A developer must have a physical mobile device as well. A mobile device is invaluable to the developer because constant testing is part of any app development. If developing an iOS game a developer will usually be testing on an iPhone, and iPad together for instance, or when developing for the Android market a Android based device such as the Droid and Nexus tablet is part of the arsenal.
So how does the app developer earn revenue? There are 3 basic models.
- FREE with ADS: Giving an app away and putting advertisements inside it.
- FREEMIUM: Giving app away and putting additional paid features inside the app.
- PAID: Users simply buy the app.
Each method has it's advantages and disadvantages but not every app will sell the same so some research into what will work best for a particular app is key.

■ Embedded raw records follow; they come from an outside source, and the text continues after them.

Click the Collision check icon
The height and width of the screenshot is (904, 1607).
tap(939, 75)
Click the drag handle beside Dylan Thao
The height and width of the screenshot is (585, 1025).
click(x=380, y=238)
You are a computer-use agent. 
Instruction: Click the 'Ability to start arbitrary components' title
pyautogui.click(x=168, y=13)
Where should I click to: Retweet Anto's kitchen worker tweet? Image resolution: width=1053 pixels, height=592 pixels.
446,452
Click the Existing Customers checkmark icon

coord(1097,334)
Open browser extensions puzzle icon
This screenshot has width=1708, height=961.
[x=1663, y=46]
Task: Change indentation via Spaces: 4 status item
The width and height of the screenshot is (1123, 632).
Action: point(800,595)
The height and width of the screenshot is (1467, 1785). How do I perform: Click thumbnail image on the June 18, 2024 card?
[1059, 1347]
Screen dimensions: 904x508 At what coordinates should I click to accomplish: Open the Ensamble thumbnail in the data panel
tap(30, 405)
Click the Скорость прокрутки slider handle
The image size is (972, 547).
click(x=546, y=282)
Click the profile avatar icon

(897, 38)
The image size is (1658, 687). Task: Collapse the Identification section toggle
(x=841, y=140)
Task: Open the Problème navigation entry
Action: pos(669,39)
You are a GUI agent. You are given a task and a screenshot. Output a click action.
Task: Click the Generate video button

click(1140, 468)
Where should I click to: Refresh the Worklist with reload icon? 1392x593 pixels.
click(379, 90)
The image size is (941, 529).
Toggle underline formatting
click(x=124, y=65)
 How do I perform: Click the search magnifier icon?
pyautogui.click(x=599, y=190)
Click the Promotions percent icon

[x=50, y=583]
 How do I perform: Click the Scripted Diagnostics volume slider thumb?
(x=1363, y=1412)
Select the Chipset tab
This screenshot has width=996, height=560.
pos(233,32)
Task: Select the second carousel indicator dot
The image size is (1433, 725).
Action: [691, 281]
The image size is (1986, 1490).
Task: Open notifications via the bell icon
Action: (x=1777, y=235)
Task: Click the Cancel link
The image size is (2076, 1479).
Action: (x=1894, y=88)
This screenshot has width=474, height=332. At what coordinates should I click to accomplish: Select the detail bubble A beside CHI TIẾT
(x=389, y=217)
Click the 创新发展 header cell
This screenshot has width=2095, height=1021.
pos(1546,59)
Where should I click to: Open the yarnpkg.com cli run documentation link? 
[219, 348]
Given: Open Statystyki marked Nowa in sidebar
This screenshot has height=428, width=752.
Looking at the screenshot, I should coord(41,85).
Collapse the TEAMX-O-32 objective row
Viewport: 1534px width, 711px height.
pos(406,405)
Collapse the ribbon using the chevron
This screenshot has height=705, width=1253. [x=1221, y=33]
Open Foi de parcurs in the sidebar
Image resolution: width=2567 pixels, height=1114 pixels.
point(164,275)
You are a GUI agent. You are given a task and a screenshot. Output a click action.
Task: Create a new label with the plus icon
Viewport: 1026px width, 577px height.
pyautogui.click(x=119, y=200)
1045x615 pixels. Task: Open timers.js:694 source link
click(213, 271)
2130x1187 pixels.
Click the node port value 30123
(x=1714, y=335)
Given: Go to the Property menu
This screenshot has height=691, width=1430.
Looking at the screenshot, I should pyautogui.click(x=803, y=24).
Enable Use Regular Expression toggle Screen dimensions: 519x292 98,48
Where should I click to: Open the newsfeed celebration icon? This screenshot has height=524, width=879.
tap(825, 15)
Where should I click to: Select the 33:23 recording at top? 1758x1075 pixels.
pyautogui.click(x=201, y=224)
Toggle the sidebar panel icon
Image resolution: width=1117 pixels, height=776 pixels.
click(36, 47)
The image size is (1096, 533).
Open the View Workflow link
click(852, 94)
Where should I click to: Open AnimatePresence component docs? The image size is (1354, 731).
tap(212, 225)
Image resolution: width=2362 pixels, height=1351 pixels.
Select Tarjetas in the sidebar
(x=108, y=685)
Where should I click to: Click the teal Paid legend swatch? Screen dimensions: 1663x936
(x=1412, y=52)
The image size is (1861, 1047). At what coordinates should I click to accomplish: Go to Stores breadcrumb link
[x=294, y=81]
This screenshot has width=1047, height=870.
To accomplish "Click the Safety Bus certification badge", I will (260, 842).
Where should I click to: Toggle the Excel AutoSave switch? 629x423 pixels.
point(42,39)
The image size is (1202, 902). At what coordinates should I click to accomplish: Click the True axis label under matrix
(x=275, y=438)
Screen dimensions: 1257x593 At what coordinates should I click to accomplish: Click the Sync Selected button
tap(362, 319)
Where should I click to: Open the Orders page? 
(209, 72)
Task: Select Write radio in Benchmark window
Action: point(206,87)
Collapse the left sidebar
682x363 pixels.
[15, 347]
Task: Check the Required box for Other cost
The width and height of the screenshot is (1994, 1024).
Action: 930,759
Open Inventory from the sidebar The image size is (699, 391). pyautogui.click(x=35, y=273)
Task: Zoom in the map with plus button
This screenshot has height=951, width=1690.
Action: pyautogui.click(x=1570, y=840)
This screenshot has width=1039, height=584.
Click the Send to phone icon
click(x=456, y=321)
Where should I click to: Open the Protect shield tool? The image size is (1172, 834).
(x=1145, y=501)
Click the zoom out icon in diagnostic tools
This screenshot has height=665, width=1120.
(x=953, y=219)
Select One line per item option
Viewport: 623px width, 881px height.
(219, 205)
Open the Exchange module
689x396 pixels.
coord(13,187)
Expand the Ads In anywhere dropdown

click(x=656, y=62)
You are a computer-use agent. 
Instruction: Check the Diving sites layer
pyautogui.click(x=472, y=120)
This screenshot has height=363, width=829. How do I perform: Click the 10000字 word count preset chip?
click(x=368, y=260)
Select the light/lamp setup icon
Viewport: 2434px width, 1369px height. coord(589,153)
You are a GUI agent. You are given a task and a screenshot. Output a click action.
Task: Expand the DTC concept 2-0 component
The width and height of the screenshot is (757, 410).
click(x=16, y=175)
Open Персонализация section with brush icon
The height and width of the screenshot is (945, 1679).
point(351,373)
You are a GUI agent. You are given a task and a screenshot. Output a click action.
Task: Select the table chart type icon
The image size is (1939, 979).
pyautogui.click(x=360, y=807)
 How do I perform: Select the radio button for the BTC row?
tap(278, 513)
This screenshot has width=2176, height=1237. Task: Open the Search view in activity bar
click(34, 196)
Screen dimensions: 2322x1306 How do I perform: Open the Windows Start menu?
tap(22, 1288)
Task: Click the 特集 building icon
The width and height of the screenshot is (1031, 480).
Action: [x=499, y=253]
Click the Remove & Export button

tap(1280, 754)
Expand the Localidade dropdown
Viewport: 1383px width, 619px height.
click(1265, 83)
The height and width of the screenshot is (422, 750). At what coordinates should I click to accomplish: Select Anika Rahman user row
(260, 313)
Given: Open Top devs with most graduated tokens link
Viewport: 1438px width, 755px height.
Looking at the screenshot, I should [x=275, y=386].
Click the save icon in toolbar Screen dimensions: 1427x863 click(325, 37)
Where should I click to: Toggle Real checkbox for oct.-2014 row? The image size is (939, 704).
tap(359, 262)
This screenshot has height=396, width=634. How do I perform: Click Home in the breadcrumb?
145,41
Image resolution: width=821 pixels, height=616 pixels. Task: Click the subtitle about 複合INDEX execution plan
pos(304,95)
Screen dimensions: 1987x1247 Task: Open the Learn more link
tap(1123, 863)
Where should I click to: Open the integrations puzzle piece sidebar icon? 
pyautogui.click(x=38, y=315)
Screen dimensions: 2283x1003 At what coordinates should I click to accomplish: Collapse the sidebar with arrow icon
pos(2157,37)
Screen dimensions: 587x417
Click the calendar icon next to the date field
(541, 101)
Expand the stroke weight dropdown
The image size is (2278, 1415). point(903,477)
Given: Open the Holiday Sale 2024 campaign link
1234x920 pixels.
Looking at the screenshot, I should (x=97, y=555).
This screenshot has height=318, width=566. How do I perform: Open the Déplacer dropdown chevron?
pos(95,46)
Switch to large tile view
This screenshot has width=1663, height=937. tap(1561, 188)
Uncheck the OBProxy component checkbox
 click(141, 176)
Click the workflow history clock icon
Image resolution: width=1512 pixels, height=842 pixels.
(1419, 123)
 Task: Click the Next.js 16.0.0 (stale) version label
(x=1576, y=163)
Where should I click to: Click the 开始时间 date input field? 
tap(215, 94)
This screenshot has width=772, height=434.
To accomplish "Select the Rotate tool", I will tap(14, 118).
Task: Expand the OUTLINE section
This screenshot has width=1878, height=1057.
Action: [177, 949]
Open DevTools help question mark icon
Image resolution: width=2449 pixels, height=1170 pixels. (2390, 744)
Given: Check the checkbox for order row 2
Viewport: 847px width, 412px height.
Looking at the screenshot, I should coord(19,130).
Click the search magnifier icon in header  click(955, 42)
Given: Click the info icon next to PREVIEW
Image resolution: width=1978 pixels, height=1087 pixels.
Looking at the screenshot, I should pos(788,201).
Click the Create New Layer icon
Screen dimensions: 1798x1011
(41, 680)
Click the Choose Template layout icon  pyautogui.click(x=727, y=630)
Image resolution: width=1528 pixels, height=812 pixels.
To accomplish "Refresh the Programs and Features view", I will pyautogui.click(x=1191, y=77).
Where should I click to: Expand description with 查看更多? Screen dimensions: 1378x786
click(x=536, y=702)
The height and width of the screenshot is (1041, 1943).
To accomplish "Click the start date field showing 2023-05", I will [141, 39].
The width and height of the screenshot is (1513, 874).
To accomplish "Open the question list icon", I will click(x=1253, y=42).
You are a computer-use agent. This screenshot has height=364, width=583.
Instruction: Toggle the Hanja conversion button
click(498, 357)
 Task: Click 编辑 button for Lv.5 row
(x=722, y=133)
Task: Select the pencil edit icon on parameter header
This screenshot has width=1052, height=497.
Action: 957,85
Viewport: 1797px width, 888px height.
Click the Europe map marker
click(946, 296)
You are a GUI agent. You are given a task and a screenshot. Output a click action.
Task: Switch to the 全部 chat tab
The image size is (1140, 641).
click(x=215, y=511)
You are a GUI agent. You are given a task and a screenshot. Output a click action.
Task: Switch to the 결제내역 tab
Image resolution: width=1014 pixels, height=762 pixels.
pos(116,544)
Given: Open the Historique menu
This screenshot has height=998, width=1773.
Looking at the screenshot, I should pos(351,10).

Popular ad networks used by mobile developers include Leadbolt, Admob, Pontiflex, JumpTap, Inneractive, inmobi, Tapit, Airpush, RevMob, Chartboost, MobClix, MobFox, Adfonic, Tapjoy, and Pontiflex.
After an app is created and published into the app store it's time to get it in front of the masses. Developers use tools such as social media outlets to try and get the word out, as well as purchasing ad space in mobile ad networks to advertise through such as admob, and iAds.
Cross promoting an app has become very popular, and services such as LunarAds, Applifier, and Appspree are outlets to do that.
Corona is a 3rd party SDK developers use in conduction with their IDE to develop mobile apps.
Game Salad is another 3rd party SDK developers can use to make apps with their IDE
Cocos2D is an SDK for iOS that works with xCode only to develop apps for Apple
Domain name service and web hosting. It's fairly common to see a website domain built that helps to promote the app in the market. It also sometimes provides a place to put top game scores, and shared links on.
App Annie helps developers see a more accurate depiction of app rankings and downloads – on a day to day or month to month basis.
iTunes Connect is where Apple developers go to register as a mobile developer and deploy apps.
Android Play is where Android developers go to register as a mobile developer and deploy apps.
Windows Phone Market is where Windows developers register and deploy apps.
Amazon Mobile is where Android developers go to register as an Amazon publisher and deploy Android apps for Amazon.